Girls’ schools have at their heart a passionate commitment to empowering young women and to setting them free from gender stereotype. I am proud to lead a school where girls tell me, time and again, that they feel able to be themselves. This does not mean that they lead a sheltered or artificially sequestered existence, but rather that they are able to explore and define their identity, and express themselves fully and freely while at school. As the parents of girls, we want them to grow up to be confident in themselves, not because of what they look like, but because of what they know they are capable of. Adolescence can be a painful and awkward time, and I recognise that a degree of self-consciousness is inevitable in any environment, but I love the fact that our students feel just as comfortable to be seen in their PE leggings, red faced and warm from a run or a work-out, or to speak in Assembly about the innovative engineering project that they have developed, to deliver the Address to the Haggis at a Burns Supper or to enjoy themselves at a ‘Social’ with their friends, both male and female. I love the high level of engagement in sport and physical activity that we see in girls’ schools, right up to the final years at school. At St George’s not only will virtually all of Primary 6 and Primary 7 be playing in a school hockey team on a Saturday morning, but at the upper end, we can put out 1st to 5th elevens; the girls are still turning out to play because they love it, but for those who would rather leave team sports behind, we can ensure that they leave school with really positive habits around sport and physical activity. This is so important to women’s mental and physical wellbeing in later life and yet another way in which girls’ schools can set their students onto a winning track as they prepare to take on the world in adulthood.
Girls and boys need opportunities to challenge themselves, to take risks, and sometimes to fail. I believe that as adolescents they are most likely to embrace these opportunities when freed from the additional pressure of scrutiny and judgement of the opposite sex, whether perceived or real. Girls can stretch and challenge themselves in leadership roles within the student community, as prefects, mentors to younger students, through running the Model United Nations at school, or MedSoc. If they want to join the Combine Cadet Force, or Young Engineers, they know they can do so without anyone telling them that those activities are for the boys. In a girls’ school the Leader of the Orchestra will always be a girl, as will the Editor of any student-led publication, the Chair of Debating Society or the lead in the school play.

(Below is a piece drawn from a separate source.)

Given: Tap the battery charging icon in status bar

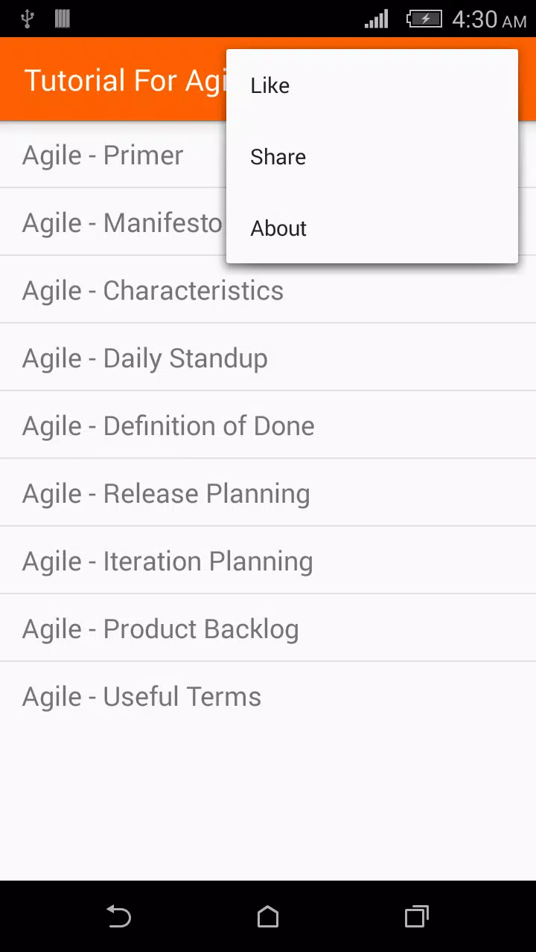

We can focus on bringing before our students inspiring and engaging female role models, who reveal to them, through their own life stories, pathways and approaches to living and working which they might not otherwise encounter. This does not mean, of course, that we discount the male perspective on life, but the point is that we are free to surround our girls with powerful messages about different ways to be strong, compassionate, creative, inspiring women. Every year our alumnae come back to share their experiences of university, after their first few months studying courses which include Law, Pharmacology, History, Engineering, Modern Languages, Business and Economics, Physics, English Literature, Archaeology and Anthropology, Medicine, PPE, Dentistry, International Relations, Computing, Fine Art, Game Design, Nursing and Mathematics. Far from being cowed by their taste of the ‘real’ ie co-ed world, they have embraced all that university has to offer, but also speak with affection and pride of their time at school, and with gratitude for the opportunities, support and fun that they had during their time here. School has equipped them to lead their lives with confidence, and to respond to the challenges they will doubtless face with resilience and humanity. Ambitious, passionate, articulate and funny, they are friends, leaders and independent thinkers who feel empowered to write their own stories. They give me hope for the world that will be theirs.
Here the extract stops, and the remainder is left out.